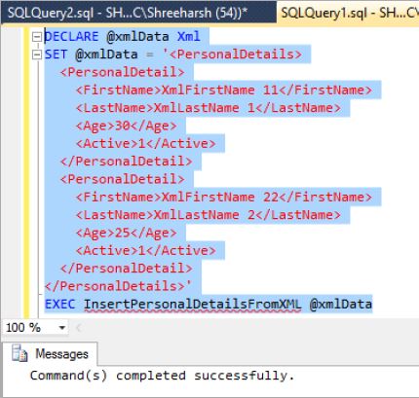Click the XmlFirstName 11 FirstName line

[x=224, y=90]
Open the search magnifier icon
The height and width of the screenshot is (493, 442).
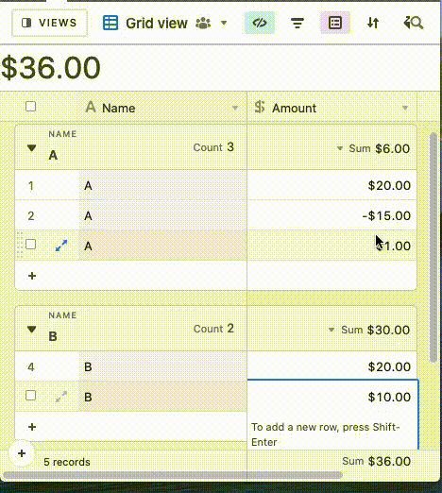(x=414, y=23)
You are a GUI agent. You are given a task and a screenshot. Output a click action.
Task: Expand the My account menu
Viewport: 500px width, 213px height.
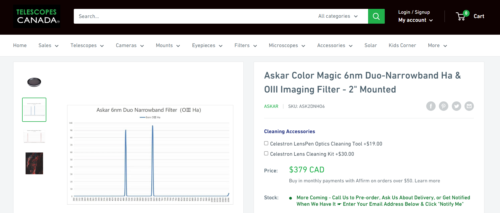[x=415, y=20]
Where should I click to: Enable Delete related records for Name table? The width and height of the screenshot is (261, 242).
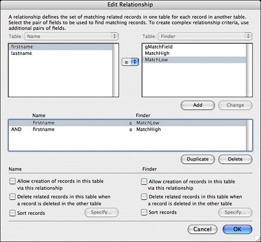click(x=13, y=197)

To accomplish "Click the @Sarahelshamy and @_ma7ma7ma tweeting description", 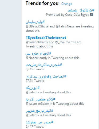I will (x=53, y=44).
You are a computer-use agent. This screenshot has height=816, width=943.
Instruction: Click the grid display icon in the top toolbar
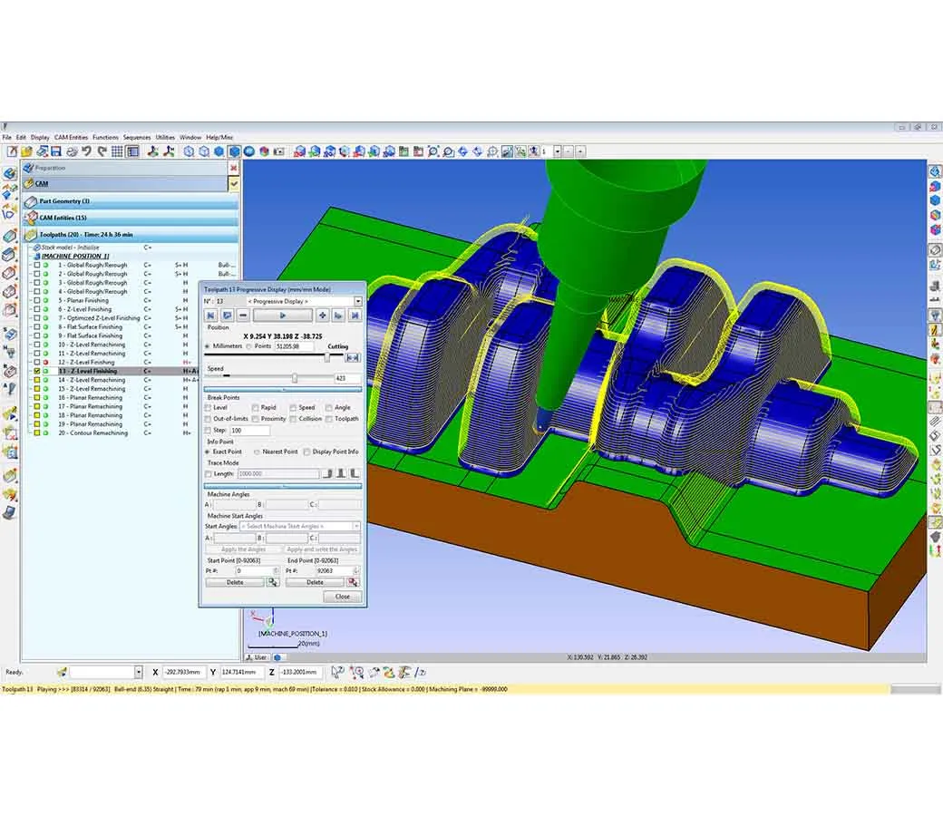pos(118,151)
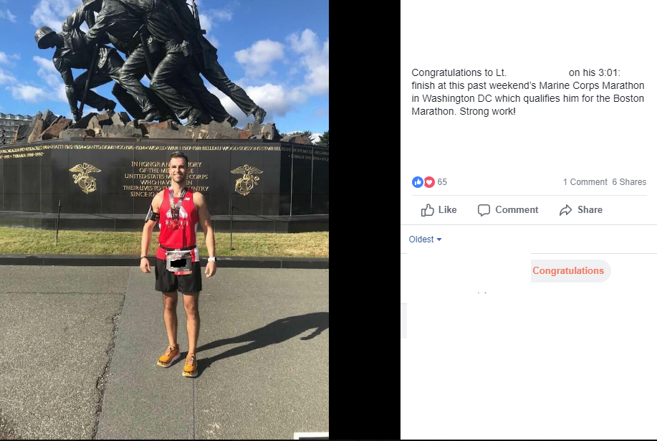Click the post caption text about Marine Corps Marathon

pos(528,92)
※ ※ ※
Scan the records above line by line, counting those where the word "agent" appears, and give the count alone.

2